By Tuan Nguyen
Posting in Design
Tang Zhengping uses a large fan to help recharge the car's electric batteries, boosting its range to nearly 90 miles.
Tang Zhengping wanted to drive a wind-powered car. So he went ahead and built one.
It took three months to design, manufacture and build, but now the 55-year-old farmer from Beijing’s Tangzhou Wangji Yongle Town has a one-of-a-kind electric one seater, which he claims has a maximum range of nearly 90 miles.
His creation, roughly the size of a box-car, is powered by batteries and two sets of electric generators. A large fan installed in the front and a pair of solar panels in the back help supply power by charging either the battery or generator, depending on which isn't being used at the time, he explains.

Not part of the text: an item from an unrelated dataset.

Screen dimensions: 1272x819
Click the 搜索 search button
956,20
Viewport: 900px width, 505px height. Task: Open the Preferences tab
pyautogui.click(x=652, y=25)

Altogether, the project cost Zhengping the Chinese equivalent of around 1,600 dollars.
With the automotive industry focusing on more practical, road-ready alternatives such as electric cars and hydrogen fuel cells, research into wind-powered vehicles rarely gets any press, which is kind of a shame. Previous concepts, such as the Greenbird, have shown promise by setting the world speed record with a top speed of 126.4 mph during run that was aided by 30 mph winds.
And what Zhengping's invention demonstrates is that wind-power technology can, at the very least, be harnessed as a supplementary source of renewable power. For instance, it can potentially be integrated into future cars similar to how body solar panels or re-generative brakes are used to help recharge electric and hybrid cars.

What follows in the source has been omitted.